The Secretary of the Interior’s Standards for Rehabilitation & Illustrated Guidelines for Rehabilitating Historic Buildings recommends:

  • New additions should be designed and constructed so that the character-defining features of the historic building are not radically changed, obscured, damaged, or destroyed in the process of rehabilitation. New design should always be clearly differentiated so that the addition does not appear to be part of the historic resource.

  • Considering the attached exterior addition both in terms of the new use and the appearance of other buildings in the historic district or neighborhood. Design for the new work may be contemporary or may reference design motifs from the historic building.

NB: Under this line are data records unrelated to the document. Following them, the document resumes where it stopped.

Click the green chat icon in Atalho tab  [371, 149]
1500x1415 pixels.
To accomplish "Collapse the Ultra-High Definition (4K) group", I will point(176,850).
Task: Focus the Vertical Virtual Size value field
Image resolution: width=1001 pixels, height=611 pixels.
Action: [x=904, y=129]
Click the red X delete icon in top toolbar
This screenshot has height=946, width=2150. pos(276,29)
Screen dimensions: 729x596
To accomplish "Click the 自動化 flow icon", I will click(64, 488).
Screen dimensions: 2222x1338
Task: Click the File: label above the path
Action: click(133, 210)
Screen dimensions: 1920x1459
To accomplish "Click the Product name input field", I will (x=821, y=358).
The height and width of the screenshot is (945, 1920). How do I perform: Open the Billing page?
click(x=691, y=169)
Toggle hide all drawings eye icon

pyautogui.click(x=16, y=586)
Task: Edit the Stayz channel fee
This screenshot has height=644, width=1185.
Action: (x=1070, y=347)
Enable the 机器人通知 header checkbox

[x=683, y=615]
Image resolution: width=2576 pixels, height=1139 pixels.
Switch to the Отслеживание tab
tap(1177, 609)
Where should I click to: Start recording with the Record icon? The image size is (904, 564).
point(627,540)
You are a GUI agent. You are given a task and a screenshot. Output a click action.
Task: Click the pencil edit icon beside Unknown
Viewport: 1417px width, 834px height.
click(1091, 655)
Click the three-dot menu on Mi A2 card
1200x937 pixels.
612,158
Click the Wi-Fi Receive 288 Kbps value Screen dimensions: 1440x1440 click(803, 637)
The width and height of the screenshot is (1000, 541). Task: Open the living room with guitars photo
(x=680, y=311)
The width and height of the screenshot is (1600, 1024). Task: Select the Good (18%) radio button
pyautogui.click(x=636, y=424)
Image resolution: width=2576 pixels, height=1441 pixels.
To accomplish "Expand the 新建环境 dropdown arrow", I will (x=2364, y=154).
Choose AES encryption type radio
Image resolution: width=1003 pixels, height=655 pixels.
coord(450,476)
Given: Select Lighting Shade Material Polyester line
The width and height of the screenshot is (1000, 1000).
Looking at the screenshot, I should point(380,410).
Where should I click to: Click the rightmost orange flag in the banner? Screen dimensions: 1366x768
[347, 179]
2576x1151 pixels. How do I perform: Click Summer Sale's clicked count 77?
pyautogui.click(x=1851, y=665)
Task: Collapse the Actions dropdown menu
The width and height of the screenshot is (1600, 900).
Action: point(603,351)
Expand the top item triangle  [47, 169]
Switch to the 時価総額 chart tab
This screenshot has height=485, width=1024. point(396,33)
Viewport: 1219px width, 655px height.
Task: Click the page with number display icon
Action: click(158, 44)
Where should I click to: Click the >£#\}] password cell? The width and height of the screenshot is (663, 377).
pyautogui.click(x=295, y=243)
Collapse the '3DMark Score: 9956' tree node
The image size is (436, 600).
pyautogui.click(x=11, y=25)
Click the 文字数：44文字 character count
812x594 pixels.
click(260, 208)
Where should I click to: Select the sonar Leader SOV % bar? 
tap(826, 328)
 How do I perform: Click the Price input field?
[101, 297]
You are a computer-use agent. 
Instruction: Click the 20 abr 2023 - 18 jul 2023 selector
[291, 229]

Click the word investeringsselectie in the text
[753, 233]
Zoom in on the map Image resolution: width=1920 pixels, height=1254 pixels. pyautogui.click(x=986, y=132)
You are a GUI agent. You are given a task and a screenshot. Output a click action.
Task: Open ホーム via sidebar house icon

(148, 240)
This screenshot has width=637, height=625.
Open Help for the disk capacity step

In either case, it should always be clearly differentiated from the historic building and be compatible in terms of mass, materials, relationship of solids to voids, and color.

 

The Secretary of the Interior’s Standards for Rehabilitation & Illustrated Guidelines for Rehabilitating Historic Buildings specifically recommends against:

  • Duplicating the exact form, material, style, and detailing of the historic building in the new addition so that the new work appears to be part of the historic building.

  • Imitating a historic style or period of architecture in new additions, especially for contemporary uses such as drive-in banks or garages.

  • Using the same wall plane, roof line, cornice height, materials, siding lap or window type to make additions appear to be a part of the historic building.

 

Based on the Secretary of the Interior’s standards, an infill structure between the two historic brick blocks in the Rockport Historic District could have had a modern façade, crisply delineating the new from the historic.

The hotel design has chosen the alternate path to delineation from the historic fabric. While the design references adjacent historic design motifs (brick skin, decorative cornice, granite lintels, arches and a slate mansard roof) it uses strong visual clues such as setbacks from the street plane of the historic structures, changes in cornice and roof heights, balconies and contemporary windows to distinguish it from its historic neighbors.

Our opinion is the hotel design fulfills the national standard for additions to historic buildings while honoring the beauty of Rockport’s historic commercial buildings. Claims to the contrary are based on personal opinion and not an objective standard.